Brutal Legend 2 was cancelled, but Double Fine lives on.
Brutal Legend 2 was cancelled, but Double Fine lives on.

At a 2012 Game Developers Conference session titled "Creative Panic: How Agility Turned Terror Into Triumph," this week, Schafer looked back at an idea he had in 2007 that he says saved the company from going under.

In the middle of development of metal music-themed action game Brutal Legend, Schafer had an idea that would prove instrumental, even if he did not know it at the time. He decided to split his 60-person development team into four groups, challenging them to create short but complete games in just two weeks. The result, as Schafer said, was a "massive success."

Not only did the process give developers at Double Fine a morale boost, but it also allowed employees to try out new roles. No longer were developers locked into any one specific job. Programmers could become producers. Artists could become designers. Staffers were able to explore their capabilities, and Schafer was able to discover hidden talents of his employees.

He called this initiative "Amnesia Fortnight." It was "Amnesia" because the process made it so developers forgot what they were working on (Brutal Legend) and "Fortnight" because it lasted two weeks. Why two weeks? Schafer said "Two weeks equals infinity," and "One week is too short."

Double Fine is living mighty fine these days.
Double Fine is living mighty fine these days.

But the team couldn't take more than two weeks off from Brutal Legend, so the staff returned to work on the action game, which it would ship with Electronic Arts in October 2009. The game won strong reviews from critics, and Schafer was ready to make a second entry.

Schafer had a vision for Brutal Legend 2. He pitched it. He was ready to make it. But much to his chagrin, it was cancelled, leaving Schafer and the rest of Double Fine in despair.

"We had no new ideas," Schafer said. "We thought we were going to go out of business."

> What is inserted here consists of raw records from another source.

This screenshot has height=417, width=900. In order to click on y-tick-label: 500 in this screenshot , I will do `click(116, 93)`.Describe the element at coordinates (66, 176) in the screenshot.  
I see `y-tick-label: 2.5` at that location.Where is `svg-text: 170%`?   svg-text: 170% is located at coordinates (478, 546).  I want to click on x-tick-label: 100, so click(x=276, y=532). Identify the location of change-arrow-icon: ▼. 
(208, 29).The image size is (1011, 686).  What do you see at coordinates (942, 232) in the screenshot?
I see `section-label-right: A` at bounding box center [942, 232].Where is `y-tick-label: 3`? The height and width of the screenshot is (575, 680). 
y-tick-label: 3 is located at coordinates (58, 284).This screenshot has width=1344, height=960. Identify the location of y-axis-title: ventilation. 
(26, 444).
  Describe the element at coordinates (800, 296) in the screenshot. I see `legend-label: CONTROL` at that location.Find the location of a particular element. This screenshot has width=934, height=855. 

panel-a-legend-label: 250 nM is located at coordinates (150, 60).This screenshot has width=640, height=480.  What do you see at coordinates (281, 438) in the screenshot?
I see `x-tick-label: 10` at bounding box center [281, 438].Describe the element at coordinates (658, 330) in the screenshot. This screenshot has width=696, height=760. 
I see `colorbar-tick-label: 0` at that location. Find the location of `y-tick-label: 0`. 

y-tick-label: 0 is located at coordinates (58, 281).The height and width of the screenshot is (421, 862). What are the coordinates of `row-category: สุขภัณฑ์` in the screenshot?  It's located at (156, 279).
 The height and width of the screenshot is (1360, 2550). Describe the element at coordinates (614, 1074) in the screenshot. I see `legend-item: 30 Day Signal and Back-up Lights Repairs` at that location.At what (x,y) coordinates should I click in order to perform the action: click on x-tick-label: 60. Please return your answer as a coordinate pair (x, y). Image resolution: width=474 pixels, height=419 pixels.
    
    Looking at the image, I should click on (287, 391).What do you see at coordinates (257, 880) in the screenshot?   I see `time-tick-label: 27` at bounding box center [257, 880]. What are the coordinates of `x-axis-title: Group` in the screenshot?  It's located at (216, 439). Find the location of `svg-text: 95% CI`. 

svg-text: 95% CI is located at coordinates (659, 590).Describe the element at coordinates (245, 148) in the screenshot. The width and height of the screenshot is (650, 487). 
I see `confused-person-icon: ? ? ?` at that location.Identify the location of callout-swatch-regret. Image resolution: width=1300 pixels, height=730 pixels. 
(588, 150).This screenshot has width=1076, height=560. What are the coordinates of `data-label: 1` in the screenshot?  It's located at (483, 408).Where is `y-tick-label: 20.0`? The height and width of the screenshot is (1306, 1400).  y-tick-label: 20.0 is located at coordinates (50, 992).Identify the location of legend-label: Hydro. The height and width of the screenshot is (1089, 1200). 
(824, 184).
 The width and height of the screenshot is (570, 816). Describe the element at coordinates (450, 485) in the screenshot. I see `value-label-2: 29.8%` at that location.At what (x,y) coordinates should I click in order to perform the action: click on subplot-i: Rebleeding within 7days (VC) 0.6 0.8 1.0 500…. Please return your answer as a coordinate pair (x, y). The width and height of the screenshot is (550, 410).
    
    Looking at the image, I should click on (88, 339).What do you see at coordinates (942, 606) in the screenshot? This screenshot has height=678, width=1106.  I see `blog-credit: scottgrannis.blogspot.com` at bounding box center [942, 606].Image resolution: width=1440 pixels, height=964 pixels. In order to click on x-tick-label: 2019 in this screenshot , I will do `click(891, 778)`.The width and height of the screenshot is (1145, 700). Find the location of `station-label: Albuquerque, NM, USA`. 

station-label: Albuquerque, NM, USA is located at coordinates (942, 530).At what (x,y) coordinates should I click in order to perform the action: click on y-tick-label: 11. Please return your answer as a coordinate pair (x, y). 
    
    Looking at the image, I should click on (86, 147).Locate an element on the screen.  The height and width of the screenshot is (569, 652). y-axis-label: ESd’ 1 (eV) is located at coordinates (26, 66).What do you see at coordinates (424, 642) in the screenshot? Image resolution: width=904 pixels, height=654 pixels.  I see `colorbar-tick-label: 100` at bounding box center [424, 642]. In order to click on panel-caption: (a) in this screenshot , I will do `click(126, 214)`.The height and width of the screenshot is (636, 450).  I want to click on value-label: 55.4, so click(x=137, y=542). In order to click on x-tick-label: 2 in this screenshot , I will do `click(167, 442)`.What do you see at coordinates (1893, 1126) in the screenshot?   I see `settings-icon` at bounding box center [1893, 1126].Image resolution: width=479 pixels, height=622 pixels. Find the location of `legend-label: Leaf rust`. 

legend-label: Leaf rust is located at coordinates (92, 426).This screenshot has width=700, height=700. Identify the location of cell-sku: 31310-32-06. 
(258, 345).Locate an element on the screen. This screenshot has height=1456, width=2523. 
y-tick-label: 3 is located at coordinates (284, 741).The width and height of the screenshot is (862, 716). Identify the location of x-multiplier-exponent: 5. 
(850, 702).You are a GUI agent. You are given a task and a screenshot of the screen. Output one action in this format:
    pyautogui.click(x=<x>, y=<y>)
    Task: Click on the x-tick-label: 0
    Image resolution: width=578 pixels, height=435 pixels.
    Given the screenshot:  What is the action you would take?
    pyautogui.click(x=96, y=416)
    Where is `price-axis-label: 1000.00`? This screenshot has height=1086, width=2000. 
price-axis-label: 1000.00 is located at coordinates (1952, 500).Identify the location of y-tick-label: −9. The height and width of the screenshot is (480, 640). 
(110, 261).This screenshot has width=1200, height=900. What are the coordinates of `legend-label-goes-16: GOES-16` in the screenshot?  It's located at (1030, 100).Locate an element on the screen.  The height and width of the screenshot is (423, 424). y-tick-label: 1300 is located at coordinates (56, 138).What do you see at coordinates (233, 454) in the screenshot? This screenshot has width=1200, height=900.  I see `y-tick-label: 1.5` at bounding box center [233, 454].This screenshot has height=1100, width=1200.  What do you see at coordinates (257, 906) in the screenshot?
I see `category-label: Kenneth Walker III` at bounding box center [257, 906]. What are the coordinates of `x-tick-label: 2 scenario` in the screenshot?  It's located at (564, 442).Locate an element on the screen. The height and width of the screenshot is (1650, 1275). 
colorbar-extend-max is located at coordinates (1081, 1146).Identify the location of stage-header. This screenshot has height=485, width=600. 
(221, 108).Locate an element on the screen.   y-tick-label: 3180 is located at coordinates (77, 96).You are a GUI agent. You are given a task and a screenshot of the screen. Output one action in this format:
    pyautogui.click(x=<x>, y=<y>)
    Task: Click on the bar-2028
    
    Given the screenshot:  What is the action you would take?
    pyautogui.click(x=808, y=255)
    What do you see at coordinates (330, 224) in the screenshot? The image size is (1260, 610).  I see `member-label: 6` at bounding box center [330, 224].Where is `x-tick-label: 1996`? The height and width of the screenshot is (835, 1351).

But the San Francisco-based developer did not go out of business. In fact, the cancellation of Brutal Legend 2 was a pivotal moment in the history of Double Fine, one that would lead the developer to new pastures of game development.

Double Fine's second Amnesia Fortnight session was held in 2009, and this effort yielded tremendous results for the developer. Once again, Schafer split his team into four separate groups, tasking each with building a complete game in two weeks. Only this time, the stakes were higher because they knew the goal was to make commercial products.

The team delivered.

Once Upon a Monster was a product of Amnesia Fortnight.
Once Upon a Monster was a product of Amnesia Fortnight.

According to Schafer, the second Amnesia Fortnight "turned the battleship into a fleet of tugboats." The process produced four new games: Costume Quest, Iron Brigade (Trenched), Stacking, and Sesame Street: Once Upon a Monster, all of which were well received.

Looking back on the Amnesia Fortnight process, Schafer said a major lesson learned was that a developer should identify its brand and stick to it. In the case of Double Fine, this identity was hard to pin down. It encompassed an array of elements, one of which was the element of surprise.

"Fans should expect the unexpected," he said. And Double Fine's development track record has been a testament to this ideal. With games about foul-mouthed roadies (Brutal Legend), Russian stacking dolls (Stacking), and mechs (Iron Brigade), gamers are never quite sure of what to expect from Double Fine.

For Double Fine, agility equals survival, multiplicity yields growth, and diversification leads to new opportunities. "We weren't bailed out by anybody" Schafer said. "Creativity saved our company."